To remove the disk, use the voldg command. To remove the failed disk01, enter:
#
voldg rmdisk disk01
If the voldg command returns an error message, some invalid volume plexes exist. Repeat the processes described in "Volume Cleanup" until all invalid volumes and volume plexes are removed.
Once all the invalid disks have been removed, the replacement or reinstalled disks can be added to LSM control. If the root disk was originally under LSM control (the root file system and the swap area were on volumes), or you now want to put the root disk under LSM control, add this disk first.
To add the root disk to LSM control, enter the following command:
#
/usr/sbin/volencap <boot_disk>
For more information see Chapter 5.
When the encapsulation is complete, reboot the system to multi-user mode.
Once the root disk is encapsulated, any other disks that were replaced should be added using voldiskadm. If the disks were reinstalled during the operating system reinstallation, they should be encapsulated; otherwise, simply add them. See Chapter 6.

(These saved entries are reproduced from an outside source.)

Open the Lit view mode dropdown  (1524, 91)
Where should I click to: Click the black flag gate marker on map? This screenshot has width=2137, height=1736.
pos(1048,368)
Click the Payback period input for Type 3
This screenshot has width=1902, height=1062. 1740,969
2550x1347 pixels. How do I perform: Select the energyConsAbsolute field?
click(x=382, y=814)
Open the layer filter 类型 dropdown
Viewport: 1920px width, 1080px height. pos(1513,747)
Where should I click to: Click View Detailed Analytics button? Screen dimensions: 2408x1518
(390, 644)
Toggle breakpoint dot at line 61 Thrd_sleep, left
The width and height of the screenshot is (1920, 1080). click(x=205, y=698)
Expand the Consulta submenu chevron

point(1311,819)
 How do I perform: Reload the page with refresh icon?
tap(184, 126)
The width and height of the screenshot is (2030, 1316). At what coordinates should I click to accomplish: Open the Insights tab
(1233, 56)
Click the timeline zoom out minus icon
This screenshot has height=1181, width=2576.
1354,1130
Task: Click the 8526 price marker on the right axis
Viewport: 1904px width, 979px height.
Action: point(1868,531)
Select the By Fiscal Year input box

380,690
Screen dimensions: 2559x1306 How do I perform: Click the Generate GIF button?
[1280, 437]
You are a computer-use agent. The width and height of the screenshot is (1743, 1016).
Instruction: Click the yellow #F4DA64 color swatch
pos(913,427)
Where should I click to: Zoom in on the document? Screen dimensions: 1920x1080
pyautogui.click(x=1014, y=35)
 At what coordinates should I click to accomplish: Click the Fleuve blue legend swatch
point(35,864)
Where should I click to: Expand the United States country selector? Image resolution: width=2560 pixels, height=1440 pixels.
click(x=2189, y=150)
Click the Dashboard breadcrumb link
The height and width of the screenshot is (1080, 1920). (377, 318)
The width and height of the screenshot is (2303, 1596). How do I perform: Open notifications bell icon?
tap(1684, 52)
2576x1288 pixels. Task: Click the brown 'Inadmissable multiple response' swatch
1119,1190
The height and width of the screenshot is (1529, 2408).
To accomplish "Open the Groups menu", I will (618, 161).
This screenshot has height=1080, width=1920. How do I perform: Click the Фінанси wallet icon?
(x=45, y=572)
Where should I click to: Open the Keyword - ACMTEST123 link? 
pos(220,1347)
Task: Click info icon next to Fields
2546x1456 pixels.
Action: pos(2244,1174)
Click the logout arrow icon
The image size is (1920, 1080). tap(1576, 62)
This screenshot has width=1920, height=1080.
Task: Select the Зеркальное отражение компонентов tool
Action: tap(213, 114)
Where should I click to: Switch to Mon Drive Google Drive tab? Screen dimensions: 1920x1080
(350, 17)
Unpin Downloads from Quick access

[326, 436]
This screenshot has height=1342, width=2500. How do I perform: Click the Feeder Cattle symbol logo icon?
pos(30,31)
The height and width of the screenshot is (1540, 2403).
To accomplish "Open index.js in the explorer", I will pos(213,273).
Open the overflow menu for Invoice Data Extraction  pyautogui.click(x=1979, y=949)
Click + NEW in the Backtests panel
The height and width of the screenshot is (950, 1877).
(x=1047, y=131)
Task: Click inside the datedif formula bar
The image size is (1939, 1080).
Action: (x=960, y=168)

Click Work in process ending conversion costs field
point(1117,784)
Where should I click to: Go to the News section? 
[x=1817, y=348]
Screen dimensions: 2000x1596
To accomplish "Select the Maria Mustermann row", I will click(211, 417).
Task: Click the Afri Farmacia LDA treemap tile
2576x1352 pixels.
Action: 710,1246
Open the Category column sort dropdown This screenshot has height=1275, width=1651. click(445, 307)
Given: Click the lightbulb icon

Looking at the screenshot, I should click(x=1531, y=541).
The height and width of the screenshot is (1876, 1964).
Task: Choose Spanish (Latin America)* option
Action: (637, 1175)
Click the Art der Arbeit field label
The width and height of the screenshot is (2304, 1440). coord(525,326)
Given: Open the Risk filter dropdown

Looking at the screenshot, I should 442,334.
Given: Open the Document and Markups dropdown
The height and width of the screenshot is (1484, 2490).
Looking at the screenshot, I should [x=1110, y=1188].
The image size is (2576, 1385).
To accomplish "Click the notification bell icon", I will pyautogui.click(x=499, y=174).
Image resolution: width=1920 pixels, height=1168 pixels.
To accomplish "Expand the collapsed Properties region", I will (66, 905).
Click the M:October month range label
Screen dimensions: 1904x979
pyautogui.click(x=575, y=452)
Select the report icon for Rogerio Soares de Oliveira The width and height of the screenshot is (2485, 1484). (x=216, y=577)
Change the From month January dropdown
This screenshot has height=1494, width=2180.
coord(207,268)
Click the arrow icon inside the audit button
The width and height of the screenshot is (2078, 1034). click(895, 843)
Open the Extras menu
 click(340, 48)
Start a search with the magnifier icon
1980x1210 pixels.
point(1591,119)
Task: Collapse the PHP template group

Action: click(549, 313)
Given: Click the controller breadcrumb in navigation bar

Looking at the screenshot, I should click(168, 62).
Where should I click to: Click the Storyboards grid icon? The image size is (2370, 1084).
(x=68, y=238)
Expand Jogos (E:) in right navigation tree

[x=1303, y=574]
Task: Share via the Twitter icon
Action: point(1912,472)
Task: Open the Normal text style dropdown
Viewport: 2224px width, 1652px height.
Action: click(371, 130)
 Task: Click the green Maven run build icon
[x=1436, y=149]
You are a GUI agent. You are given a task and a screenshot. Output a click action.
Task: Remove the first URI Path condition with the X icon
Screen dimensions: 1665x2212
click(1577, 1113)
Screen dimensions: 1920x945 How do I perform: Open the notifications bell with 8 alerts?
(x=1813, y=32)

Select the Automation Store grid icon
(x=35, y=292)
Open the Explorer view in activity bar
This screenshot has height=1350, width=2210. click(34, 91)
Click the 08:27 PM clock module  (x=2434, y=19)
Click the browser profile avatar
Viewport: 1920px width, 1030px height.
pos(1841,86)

Once all the disks have been added to the system, any volumes that were completely removed as part of the configuration cleanup can be recreated on their contents restored from backup. The volume recreation can be done using either volassist or the Logical Storage Visual Administrator (dxlsm) interface.
To recreate the volumes fnah and woof using the volassist command, enter:
#
volassist make fnah 24000
#
volassist make woof 4224 layout=stripe nstripe=3
Once the volumes are created, they can be restored from backup using normal backup/restore procedures.
Any volumes that had plexes removed as part of the volume cleanup can have these plexes recreated following the instructions for mirroring a volume for the interface (volassist, voldiskadm, or dxlsm) you choose.
To replace the plex removed from the volume foo using volassist, enter:
#
volassist mirror foo
Once you have restored the volumes and plexes lost during reinstallation, the recovery is complete and your system should be configured as it was prior to the failure.